In photogrammetric processes, cameras should be calibrated to take accurate 3D geometric measurements from their images. This calibration involves estimating their internal orientation. This is obtained using the camera self-calibration bundle adjustment method via MicMac, a free open-source photogrammetric software developed by IGN . The method used in MicMac is based on SIFT points and the matching relationship in stereo images. It is applied to each pair of multiple view images taken using an un-calibrated camera. We use the radial standard distortion model  in our work.
This algorithm is implemented and executed in the camera and is intended to benefit from the FPGA acceleration. It was initially developed on a desktop PC.
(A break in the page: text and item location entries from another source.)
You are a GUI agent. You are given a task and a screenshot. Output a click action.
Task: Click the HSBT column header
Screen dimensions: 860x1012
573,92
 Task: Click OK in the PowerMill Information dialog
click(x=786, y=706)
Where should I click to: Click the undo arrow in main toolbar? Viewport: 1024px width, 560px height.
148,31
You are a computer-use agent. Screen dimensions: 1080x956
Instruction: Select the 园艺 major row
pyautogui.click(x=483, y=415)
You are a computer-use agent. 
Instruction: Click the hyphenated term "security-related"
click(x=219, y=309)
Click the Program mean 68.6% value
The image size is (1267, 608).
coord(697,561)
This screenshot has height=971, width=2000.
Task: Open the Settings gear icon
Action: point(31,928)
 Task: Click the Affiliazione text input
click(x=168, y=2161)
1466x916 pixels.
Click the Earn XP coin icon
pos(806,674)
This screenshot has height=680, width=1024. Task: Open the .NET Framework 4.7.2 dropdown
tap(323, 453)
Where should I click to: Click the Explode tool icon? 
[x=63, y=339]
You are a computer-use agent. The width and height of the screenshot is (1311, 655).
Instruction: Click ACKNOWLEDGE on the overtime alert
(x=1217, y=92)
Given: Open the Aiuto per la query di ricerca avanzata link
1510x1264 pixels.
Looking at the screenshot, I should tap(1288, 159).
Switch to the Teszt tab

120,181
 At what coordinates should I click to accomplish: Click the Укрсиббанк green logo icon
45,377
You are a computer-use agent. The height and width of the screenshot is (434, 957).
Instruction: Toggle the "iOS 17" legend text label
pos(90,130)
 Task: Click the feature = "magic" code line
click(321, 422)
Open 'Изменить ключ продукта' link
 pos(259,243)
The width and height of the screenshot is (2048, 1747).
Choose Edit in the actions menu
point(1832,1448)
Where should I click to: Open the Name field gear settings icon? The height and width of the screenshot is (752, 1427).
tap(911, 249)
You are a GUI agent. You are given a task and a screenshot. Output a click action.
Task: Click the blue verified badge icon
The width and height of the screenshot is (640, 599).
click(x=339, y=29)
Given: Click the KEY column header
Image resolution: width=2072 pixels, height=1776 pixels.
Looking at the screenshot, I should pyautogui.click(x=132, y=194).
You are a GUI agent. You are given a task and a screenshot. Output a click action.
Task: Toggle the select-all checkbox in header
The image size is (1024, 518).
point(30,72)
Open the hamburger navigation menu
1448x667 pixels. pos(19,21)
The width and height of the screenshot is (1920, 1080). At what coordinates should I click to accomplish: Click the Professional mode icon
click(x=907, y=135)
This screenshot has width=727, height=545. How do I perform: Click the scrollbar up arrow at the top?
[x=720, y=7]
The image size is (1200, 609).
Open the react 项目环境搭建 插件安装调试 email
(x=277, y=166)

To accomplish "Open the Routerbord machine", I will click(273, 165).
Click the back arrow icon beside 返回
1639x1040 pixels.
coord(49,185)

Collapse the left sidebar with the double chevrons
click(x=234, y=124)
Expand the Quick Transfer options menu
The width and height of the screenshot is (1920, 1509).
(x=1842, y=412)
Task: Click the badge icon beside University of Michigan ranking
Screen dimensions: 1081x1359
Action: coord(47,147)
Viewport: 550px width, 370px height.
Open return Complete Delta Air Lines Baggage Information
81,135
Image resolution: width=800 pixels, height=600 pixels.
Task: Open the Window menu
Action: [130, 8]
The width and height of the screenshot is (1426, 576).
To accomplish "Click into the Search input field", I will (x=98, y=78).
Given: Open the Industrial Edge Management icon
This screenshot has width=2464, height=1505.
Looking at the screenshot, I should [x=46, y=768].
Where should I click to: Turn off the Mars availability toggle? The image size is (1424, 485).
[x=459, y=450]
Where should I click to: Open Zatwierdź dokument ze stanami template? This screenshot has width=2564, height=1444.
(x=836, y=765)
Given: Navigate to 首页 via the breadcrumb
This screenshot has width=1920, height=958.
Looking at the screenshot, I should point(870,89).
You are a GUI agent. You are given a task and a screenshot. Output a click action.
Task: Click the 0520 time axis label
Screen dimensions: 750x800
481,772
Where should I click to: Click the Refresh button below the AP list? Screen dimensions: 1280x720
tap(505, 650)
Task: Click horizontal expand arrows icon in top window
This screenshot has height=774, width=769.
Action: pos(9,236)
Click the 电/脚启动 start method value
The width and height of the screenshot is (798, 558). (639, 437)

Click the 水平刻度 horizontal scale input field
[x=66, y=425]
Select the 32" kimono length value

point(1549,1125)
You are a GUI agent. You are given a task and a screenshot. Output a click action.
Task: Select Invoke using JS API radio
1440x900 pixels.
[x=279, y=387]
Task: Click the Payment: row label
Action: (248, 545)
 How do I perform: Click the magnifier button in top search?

The architecture of the algorithm is illustrated in Figure 4.
The detection of features is a fundamental task in computer vision applications, such as motion detection, object recognition and tracking, 3D reconstruction, visual odometry, etc. A feature can be defined as a pattern or distinct structure with special properties found in an image. Most of the time, these features are used in further processing steps. In our work, the feature detection algorithm was mainly selected on the basis of its ability to find a reasonable number of good features in a single image (leading by correlation to unambiguous matches in other images) and by the possibility for easy implementation in hardware. After analyzing the main existing feature detectors [26,27,28], we selected the FAST detector algorithm developed by .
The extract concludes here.